Mark Cuban knows marketing.
He also knows that the players picked in the second half of the second round of the NBA draft almost never stick, so it’s a good time to take some big risks.
In a wide ranging pregame conversation before his Mavericks lost to the Lakers Tuesday night, Cuban said that he would consider drafting Baylor women’s college basketball star Brittney Griner in the second round of the NBA draft.
“If she is the best on the board, I would take her,” Cuban said. “I’ve thought about it. I’ve thought about it already. Would I do it? Right now, I’d lean toward yes, just to see if she can do it. You never know unless you give somebody a chance.”
Griner is up for it she said on twitter.
Griner has been a dominant force in college basketball — she’s a three-time All American, is the national player of the year, she has good size at 6’8” and is a shot blocker who can score inside or out. She will be the top pick in the WNBA draft.

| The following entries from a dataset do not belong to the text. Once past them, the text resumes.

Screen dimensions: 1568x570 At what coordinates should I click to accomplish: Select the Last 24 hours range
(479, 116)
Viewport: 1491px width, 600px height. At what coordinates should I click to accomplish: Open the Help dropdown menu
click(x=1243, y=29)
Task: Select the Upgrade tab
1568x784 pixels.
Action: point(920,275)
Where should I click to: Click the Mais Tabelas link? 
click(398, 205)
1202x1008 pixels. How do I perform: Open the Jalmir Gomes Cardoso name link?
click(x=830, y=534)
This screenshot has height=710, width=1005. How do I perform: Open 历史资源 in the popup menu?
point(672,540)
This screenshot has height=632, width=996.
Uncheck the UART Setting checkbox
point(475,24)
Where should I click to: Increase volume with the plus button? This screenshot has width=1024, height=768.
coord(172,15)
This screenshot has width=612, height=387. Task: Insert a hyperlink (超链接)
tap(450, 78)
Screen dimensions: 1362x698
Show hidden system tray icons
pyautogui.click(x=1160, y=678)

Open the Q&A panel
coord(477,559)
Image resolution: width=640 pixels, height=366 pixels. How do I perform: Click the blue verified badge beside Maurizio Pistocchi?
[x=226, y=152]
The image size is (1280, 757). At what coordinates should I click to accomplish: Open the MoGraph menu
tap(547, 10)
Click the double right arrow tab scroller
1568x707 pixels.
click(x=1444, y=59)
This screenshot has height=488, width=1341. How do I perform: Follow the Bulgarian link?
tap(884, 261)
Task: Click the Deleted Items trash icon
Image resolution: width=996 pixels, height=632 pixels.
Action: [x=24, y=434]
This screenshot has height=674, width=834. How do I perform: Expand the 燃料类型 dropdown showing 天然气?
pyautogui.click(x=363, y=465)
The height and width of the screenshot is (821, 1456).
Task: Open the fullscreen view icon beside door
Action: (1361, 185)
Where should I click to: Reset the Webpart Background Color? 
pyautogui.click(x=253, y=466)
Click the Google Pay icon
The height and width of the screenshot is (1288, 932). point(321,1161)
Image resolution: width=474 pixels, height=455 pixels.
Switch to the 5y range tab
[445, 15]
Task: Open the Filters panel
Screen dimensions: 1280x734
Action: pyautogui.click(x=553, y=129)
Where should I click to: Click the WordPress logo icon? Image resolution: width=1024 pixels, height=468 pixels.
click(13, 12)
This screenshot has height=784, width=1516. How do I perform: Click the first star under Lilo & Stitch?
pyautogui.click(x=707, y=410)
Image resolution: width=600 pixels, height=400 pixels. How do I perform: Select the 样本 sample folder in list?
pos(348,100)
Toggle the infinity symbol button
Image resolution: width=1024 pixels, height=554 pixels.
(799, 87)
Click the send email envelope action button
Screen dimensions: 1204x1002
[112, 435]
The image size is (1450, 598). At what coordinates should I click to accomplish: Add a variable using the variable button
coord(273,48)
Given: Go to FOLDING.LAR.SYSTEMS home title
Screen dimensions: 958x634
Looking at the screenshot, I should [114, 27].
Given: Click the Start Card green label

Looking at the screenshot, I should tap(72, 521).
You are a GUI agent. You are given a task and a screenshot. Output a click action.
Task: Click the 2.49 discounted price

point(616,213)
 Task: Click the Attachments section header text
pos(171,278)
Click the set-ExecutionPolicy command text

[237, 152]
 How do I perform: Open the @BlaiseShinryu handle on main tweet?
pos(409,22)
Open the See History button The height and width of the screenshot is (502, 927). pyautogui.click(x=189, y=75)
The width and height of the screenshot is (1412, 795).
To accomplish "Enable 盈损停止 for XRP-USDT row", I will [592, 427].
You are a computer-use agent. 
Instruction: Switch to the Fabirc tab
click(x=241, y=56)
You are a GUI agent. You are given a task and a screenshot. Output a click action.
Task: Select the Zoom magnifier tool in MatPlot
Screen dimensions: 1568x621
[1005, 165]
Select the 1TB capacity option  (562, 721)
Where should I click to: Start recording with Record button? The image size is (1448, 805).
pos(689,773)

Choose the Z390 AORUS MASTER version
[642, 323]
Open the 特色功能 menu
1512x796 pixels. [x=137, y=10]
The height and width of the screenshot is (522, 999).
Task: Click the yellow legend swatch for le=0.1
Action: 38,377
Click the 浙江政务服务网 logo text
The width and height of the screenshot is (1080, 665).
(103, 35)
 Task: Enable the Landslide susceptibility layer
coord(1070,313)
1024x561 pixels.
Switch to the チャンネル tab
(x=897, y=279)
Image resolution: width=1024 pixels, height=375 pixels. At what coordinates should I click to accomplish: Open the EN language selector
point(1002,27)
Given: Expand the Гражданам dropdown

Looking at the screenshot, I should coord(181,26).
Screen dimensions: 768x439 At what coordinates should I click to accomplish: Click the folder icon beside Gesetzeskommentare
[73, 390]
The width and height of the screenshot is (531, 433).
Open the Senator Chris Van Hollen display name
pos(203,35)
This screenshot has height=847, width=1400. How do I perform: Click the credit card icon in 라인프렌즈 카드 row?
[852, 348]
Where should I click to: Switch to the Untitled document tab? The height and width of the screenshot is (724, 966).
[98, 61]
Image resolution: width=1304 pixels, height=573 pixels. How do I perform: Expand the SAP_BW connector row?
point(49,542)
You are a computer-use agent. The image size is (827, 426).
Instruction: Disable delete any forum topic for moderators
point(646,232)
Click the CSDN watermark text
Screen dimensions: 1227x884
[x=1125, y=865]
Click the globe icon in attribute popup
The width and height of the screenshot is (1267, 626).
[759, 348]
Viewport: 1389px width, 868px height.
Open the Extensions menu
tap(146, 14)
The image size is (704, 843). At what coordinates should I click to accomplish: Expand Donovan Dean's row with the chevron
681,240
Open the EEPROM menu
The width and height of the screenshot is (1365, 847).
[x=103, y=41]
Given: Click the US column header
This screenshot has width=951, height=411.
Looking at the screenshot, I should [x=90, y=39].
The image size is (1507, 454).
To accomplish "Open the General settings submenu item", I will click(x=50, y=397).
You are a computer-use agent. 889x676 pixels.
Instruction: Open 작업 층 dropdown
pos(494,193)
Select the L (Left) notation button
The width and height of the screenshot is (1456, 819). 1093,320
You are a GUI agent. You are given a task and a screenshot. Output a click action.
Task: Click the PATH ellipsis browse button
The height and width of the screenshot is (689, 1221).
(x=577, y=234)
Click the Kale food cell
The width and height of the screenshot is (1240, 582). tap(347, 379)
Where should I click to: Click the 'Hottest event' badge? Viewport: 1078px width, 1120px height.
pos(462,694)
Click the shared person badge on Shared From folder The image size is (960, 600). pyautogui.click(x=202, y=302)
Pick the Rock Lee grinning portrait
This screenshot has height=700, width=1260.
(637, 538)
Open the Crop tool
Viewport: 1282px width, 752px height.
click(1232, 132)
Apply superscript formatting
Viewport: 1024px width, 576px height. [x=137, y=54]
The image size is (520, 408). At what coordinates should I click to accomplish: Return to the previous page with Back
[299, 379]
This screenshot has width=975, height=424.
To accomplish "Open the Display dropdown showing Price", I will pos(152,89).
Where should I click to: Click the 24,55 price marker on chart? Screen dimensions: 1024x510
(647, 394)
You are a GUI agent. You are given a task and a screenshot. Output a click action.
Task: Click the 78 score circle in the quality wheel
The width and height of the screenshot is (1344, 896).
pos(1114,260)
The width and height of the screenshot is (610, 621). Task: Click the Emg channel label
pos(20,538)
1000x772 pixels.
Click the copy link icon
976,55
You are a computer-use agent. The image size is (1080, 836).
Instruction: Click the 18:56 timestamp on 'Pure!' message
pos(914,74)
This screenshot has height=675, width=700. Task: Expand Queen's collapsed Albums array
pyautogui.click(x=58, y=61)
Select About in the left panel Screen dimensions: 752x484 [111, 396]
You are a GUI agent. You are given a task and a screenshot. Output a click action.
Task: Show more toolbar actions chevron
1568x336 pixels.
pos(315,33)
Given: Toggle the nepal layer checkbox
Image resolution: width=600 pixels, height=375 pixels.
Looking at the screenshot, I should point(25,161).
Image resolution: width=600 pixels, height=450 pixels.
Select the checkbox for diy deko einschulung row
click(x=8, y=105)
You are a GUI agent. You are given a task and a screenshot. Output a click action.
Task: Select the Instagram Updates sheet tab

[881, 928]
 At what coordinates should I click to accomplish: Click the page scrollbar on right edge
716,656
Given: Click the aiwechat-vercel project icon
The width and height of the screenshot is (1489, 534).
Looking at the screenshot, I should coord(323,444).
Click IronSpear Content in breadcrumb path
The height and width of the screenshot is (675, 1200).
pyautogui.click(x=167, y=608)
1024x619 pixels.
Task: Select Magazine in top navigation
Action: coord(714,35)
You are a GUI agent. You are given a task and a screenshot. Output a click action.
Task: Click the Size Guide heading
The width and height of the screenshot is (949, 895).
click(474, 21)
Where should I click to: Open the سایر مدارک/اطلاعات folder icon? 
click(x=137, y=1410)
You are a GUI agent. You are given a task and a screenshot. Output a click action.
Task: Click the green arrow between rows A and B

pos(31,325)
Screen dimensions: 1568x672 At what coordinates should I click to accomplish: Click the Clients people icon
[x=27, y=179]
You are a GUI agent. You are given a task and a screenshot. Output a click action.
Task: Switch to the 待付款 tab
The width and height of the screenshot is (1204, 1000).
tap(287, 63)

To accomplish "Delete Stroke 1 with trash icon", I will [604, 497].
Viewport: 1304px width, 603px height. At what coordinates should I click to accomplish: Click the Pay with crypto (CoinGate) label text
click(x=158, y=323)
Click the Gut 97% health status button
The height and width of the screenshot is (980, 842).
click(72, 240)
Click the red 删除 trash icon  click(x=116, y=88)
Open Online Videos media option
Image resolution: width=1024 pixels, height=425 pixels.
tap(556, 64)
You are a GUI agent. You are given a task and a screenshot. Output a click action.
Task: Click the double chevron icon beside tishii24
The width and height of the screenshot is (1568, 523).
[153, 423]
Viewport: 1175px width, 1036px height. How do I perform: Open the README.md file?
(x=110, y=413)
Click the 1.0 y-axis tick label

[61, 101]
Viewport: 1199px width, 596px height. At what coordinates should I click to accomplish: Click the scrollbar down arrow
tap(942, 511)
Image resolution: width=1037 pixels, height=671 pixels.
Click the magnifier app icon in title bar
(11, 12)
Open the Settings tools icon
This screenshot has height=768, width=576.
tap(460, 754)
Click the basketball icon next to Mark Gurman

She can flat out play ball, do not sell her short. That said, I’m not sure she’s ready for the NBA. She’s athletic but the NBA is a whole different level.
Drafting her would be a publicity stunt, but one the NBA has seen before — UCLA star Ann Meyers tried out for the Pacers in 1979.
What would be both good marketing and more of a test to see how she could do at a higher level would be to put her on the Mavericks’ Summer League team in Las Vegas. The marketing potential would be big, something Cuban admitted, and Griner could see if she fit. The more I think about it, the more I like that idea. While it would pull her away from the WNBA season for a few weeks what that could do for that league’s marketing would be huge. It would be fun for everyone.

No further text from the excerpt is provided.